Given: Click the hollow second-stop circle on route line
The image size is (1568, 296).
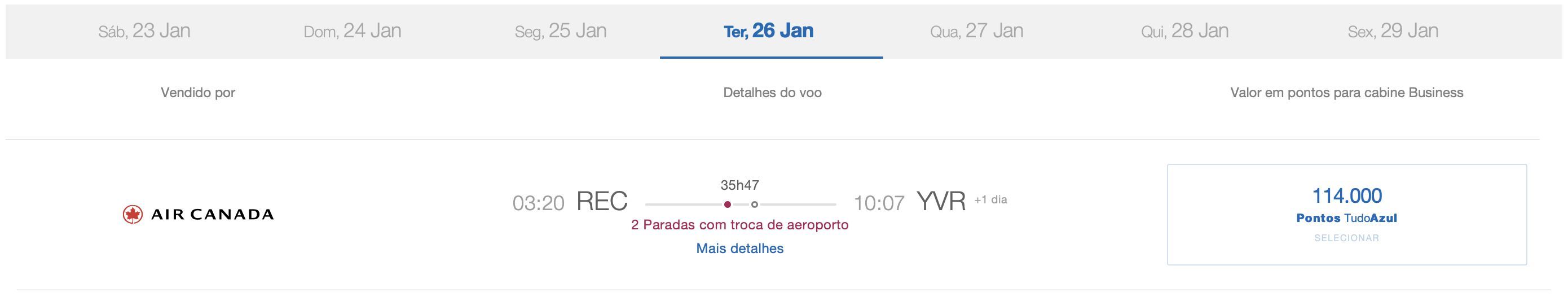Looking at the screenshot, I should click(x=755, y=204).
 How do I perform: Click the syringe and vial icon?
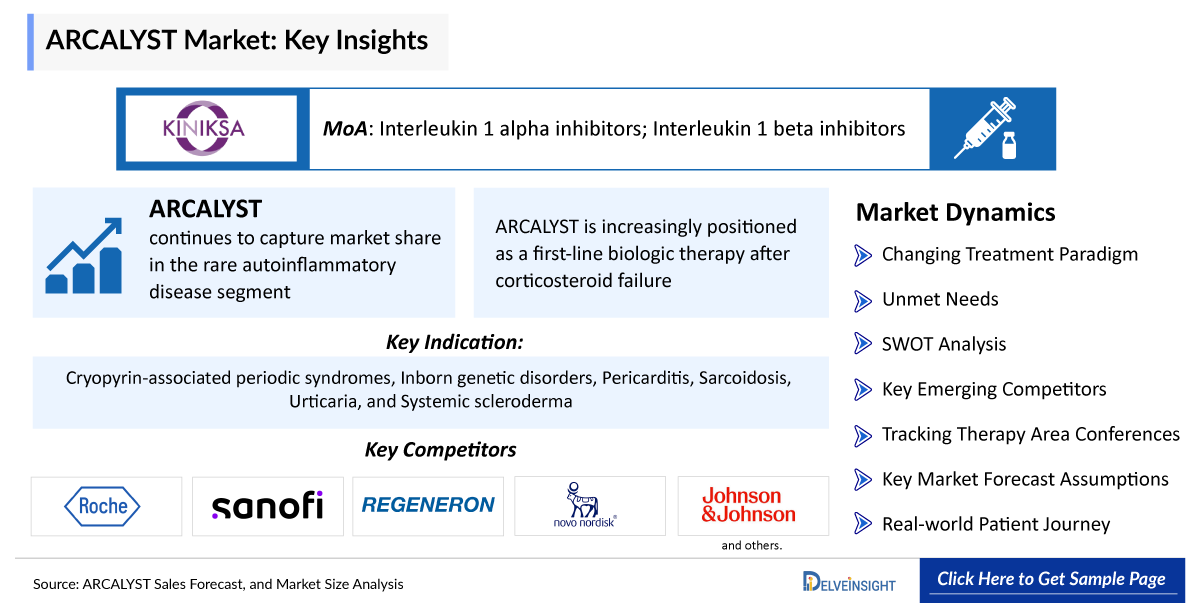(992, 128)
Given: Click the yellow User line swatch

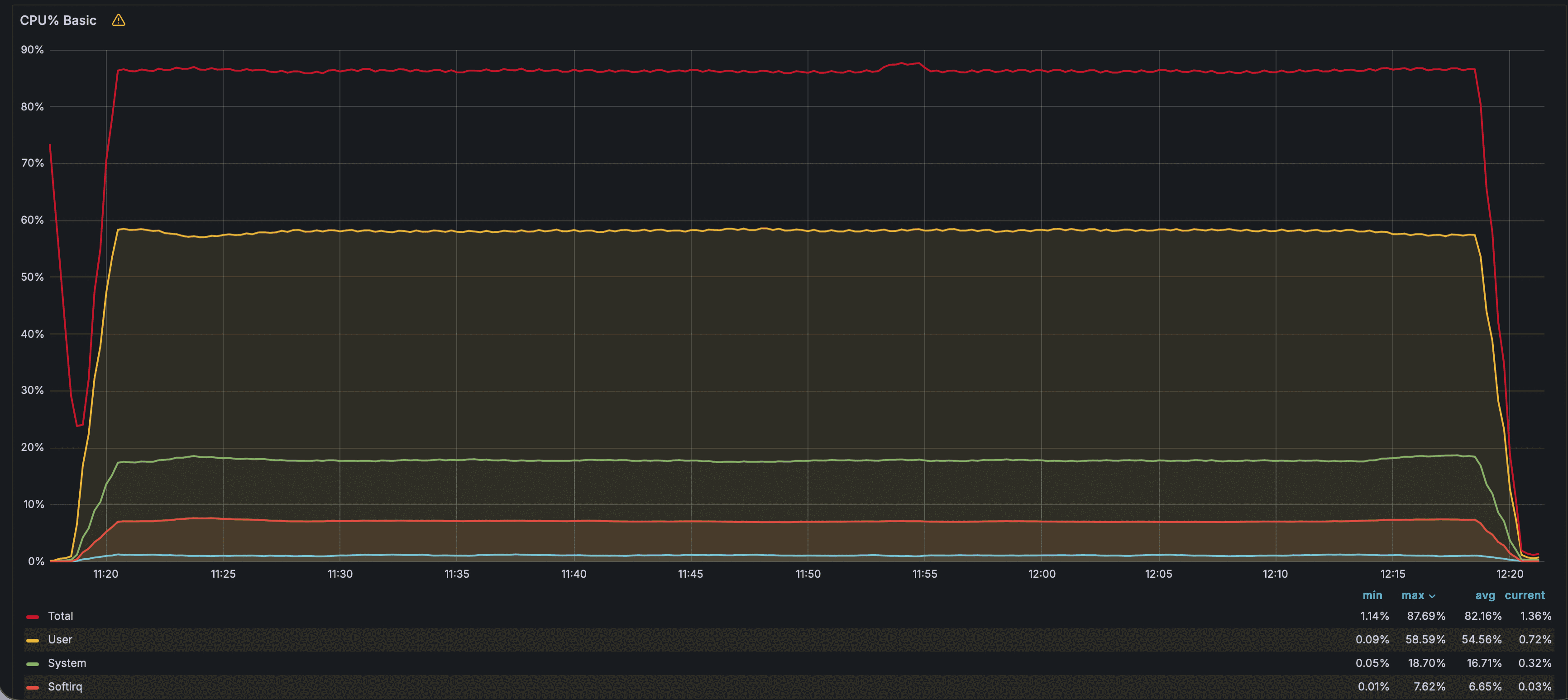Looking at the screenshot, I should [32, 640].
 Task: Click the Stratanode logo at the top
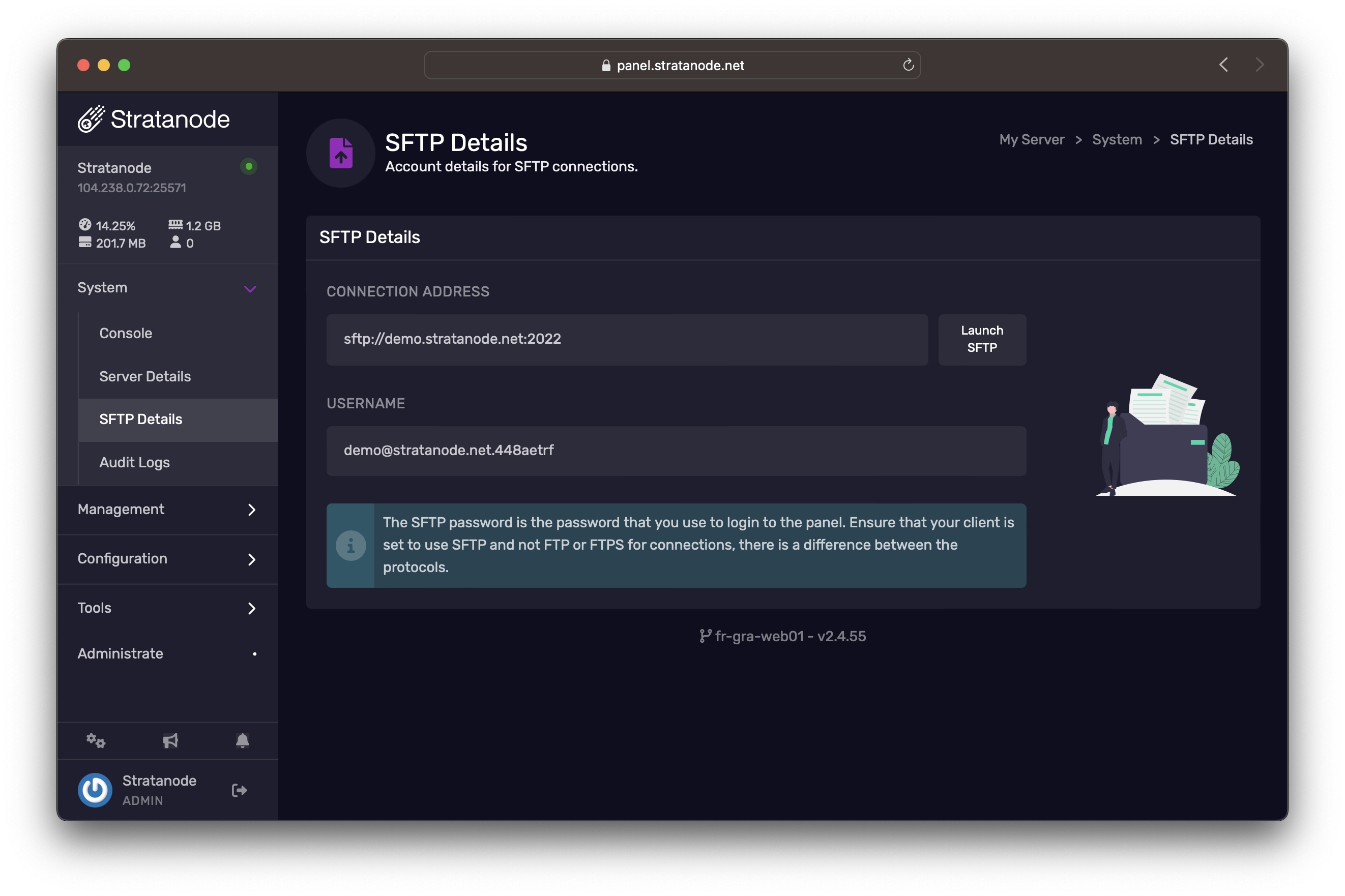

══════════════════════════════

» **What is asked**
Recast the lines above as a Markdown table with the columns "No." and "Line." Give each non-blank line its own numbered row, and leave the pictures out.

» **Output for this task**
| No. | Line |
|---|---|
| 1 | Given: Click the hollow second-stop circle on route line |
| 2 | The image size is (1568, 296). |
| 3 | Looking at the screenshot, I should click(x=755, y=204). |
| 4 |  How do I perform: Click the syringe and vial icon? |
| 5 | (992, 128) |
| 6 | Given: Click the yellow User line swatch |
| 7 | Looking at the screenshot, I should [32, 640]. |
| 8 |  Task: Click the Stratanode logo at the top |